Difference in dose calculations can be dependent on the materials assignment in the Acuros XB and the uncertainty in the CT calibration curve. Difference in dosimetric results of various algorithms may also influence the treatment outcomes of the patients undergoing radiotherapy. Report shows that 5% to 10% lower dose differences may result in 10% to 20% changes in tumor control probability (TCP) or 20% to 30% changes in normal tissue complication probability (NTCP) [7, 13]. Hence, it is imperative to perform dose calculations in treatment plans using most accurate dose calculation algorithms. Furthermore, most of the clinical studies on the dose calculation algorithms are done based on DVH results. Treatment plan optimizations are also done using DVH parameters. It is possible to achieve more accurate prediction of TCP and NTCP if treatment plans are evaluated using radiobiological parameters [14].

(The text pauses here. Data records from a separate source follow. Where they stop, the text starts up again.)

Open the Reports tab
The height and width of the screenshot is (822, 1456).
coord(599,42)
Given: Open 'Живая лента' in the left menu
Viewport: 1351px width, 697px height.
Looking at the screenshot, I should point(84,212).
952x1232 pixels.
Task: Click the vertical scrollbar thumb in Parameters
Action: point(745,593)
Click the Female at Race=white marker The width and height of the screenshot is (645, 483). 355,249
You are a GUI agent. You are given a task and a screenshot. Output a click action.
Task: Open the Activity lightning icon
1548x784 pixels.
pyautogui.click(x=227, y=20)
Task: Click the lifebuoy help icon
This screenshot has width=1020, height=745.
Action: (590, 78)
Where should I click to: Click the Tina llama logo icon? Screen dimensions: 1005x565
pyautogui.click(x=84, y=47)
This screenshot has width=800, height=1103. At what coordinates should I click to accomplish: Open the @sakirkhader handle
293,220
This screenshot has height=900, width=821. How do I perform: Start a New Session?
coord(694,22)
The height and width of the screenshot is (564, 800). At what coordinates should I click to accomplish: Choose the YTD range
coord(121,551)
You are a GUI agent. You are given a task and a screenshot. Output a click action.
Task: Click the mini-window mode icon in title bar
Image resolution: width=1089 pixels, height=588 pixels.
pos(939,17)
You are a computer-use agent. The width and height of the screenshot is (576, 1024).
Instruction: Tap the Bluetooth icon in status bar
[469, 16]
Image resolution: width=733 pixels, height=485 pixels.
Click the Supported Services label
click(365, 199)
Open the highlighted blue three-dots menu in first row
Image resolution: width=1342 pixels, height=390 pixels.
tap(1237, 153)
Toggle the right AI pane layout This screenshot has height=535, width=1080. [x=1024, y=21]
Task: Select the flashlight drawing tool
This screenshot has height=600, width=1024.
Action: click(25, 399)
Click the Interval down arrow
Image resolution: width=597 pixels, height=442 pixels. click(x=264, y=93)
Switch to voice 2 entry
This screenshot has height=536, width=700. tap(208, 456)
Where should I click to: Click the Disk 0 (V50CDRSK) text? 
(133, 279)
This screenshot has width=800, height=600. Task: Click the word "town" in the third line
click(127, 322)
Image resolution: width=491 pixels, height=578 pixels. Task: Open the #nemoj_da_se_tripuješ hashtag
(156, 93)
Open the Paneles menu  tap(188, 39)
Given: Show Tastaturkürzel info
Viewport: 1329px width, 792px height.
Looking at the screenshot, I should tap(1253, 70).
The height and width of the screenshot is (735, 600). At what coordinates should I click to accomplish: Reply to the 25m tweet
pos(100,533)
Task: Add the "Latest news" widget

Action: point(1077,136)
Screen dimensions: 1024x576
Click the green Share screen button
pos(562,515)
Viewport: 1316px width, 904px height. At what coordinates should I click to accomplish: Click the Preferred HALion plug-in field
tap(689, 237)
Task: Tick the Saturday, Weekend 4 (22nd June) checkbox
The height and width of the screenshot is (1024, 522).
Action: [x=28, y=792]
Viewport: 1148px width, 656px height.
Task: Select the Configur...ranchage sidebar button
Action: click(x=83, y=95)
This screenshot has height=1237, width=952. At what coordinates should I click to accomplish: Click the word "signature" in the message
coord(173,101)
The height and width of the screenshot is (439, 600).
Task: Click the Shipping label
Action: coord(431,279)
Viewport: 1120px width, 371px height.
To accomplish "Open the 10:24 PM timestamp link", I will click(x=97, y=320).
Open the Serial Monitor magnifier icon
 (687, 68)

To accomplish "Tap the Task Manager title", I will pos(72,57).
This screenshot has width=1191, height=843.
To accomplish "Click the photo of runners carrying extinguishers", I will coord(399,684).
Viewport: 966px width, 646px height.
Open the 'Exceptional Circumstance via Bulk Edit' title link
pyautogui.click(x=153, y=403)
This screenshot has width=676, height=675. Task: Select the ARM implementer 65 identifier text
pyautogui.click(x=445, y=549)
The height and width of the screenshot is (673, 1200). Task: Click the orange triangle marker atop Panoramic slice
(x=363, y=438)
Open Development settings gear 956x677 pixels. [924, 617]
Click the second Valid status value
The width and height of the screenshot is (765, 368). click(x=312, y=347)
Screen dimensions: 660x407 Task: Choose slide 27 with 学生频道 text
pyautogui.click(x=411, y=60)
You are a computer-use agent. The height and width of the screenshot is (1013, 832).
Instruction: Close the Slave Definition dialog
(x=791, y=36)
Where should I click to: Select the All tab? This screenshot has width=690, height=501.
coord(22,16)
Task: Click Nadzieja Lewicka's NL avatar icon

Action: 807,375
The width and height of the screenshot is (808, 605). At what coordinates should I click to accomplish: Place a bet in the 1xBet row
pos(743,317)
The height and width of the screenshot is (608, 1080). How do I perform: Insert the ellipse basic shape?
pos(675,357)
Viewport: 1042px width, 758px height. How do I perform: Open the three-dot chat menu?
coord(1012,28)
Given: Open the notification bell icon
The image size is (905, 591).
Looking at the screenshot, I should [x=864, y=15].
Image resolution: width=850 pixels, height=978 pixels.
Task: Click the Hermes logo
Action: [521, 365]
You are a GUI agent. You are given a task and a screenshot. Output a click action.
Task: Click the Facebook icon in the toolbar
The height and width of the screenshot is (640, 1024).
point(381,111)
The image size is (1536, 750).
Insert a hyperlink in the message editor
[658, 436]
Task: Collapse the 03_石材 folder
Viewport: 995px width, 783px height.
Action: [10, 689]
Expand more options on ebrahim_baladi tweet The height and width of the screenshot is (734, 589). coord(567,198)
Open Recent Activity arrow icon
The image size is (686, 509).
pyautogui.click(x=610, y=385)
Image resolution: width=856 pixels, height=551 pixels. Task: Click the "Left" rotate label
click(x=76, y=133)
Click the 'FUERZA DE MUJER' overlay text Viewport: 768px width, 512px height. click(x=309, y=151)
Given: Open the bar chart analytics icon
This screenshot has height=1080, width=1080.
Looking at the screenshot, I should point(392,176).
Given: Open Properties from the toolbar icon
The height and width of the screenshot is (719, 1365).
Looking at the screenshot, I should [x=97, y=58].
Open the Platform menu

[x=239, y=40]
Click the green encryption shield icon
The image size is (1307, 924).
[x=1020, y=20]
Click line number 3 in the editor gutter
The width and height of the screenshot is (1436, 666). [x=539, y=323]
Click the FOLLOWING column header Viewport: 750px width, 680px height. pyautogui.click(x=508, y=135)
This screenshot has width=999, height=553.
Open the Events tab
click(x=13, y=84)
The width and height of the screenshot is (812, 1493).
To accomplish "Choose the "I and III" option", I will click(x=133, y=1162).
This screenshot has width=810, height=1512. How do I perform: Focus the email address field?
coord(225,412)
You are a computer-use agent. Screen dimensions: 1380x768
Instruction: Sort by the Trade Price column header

Despite the promising results of Acuros XB, clinicians may not be able to implement Acuros XB in their clinics immediately due to financial/budget issues. Other commonly used dose calculations algorithms are collapsed cone convolution superposition (CCCS), AAA, and pencil beam convolution (PBC). [1, 5, 15, 16] The literature suggests that CCCS is more accurate than both the AAA and PBC when dose calculations are performed in inhomogeneous media. [1] The influence of dose calculation algorithms will be noticeable for the lung cancer treatment plans, which involve the low-density tissue. The combination of small field size and low-density tissue could cause charge particle disequilibrium, and this must be accounted when heterogeneity corrections are applied by the dose calculation algorithms. However, due to the difference in the beam modeling within dose calculation algorithms, there is going to be discrepancy in their dosimetric results. For example, tissue heterogeneity corrections in PBC are done only in the beam direction, but not in the lateral directions [1].

In photon radiotherapy, the most commonly used beam energy is 6 MV. However, other higher energies such 10 MV and 15 MV are also used for the treatment. Dosimetric results can be dependent on the photon beam energy. [17, 18] Higher energy will produce the beam hardening effect, and dose calculation algorithms must be able to account for the beam hardening as well as beam attenuation and later scatter in the final dose calculations.

4. Conclusion

Literature review shows that results of Acuros XB are very promising, and it could be used as an alternative dose calculation engine for calculations in radiotherapy. Further studies on radiobiological impact of Acuros XB would provide more confidence on its clinical use in many cancer centers.